Question: Finding the iIllumina index read from raw fastq file
0
gravatar for EVR
5.2 years ago by
EVR570
Earth
EVR570 wrote:

Hi,

I would like to know about the index used in the sample. I mean from the raw fastq file, I would like know the Illumina index read present in the raw fastq file. Is there any way to find that information from raw fastq file.

Kindly guide me. Thanks in advance.

 

 

 

index-read rna-seq illumina • 5.0k views
ADD COMMENTlink modified 5.2 years ago by cpad011214k • written 5.2 years ago by EVR570
4
gravatar for Danielk
5.2 years ago by
Danielk610
Karolinska Institutet, Stockholm, Sweden
Danielk610 wrote:

It depends on how the raw fastq file was generated form the more raw bcl files. It's sometimes available in the name of the read, and sometimes it's supplied as a separate fastq file with the index read. 

ADD COMMENTlink written 5.2 years ago by Danielk610

Hi Daniel,

For an example, if I know the index read of a sample say  "XXXPSDE", then can I use

grep -c "XXXPSDE" Sample_raw.fastq to obtain the total number of reads containing this index?

ADD REPLYlink written 5.2 years ago by EVR570

Sorry, I don't follow. What is `XXXPSDE`?

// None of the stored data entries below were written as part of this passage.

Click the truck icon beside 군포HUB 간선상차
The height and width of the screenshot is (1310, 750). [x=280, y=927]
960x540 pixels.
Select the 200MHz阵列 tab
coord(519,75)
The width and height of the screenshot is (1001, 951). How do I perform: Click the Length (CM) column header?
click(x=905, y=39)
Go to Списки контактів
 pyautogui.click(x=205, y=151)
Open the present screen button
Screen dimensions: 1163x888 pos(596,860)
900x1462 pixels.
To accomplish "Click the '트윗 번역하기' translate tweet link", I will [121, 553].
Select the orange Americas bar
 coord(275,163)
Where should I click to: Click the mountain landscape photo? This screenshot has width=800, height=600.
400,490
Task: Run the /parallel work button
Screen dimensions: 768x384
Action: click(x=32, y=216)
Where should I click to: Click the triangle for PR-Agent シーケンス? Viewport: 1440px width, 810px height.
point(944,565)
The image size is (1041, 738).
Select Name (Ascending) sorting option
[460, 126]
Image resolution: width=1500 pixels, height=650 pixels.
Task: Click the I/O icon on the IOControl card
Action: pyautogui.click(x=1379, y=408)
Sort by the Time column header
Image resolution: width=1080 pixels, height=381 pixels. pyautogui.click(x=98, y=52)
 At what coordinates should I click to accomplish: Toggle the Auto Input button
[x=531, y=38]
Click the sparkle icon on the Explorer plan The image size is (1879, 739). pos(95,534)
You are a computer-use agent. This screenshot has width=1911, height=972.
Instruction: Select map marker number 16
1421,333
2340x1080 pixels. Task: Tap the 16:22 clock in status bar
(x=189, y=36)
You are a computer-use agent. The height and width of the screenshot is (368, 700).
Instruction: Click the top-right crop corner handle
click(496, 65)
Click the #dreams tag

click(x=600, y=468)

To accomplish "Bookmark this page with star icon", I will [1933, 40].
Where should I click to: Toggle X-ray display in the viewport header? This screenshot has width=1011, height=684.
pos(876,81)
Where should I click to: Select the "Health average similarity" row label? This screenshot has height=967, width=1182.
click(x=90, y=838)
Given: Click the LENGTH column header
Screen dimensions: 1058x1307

ADD REPLYlink written 5.2 years ago by Danielk610

Sorry for the confusion, say for an example, if I have Illumina True seq adapter index 7 , CAGATC. In order to find how many raw reads that has this index, then Can I use grep -c "CAGATC" Sample_raw.fastq to estimate the counts?

ADD REPLYlink written 5.2 years ago by EVR570
1

Your grep will also include every instance of CAGATC that's present in your reads (~1 per 4000 nucleotides of sequence). You want to parse only the read identifiers, which typically begin with '@HWI' .

ADD REPLYlink modified 5.2 years ago • written 5.2 years ago by harold.smith.tarheel4.6k

Hi Harold,

Thanks for your tip. In that case if a read begins like "@H534:291:C6YYCACXX:7:1101:1748:1945 1:N:0:CGATGT" then I have to extract CGATGT which represents adapter index used for this sample. Am I right?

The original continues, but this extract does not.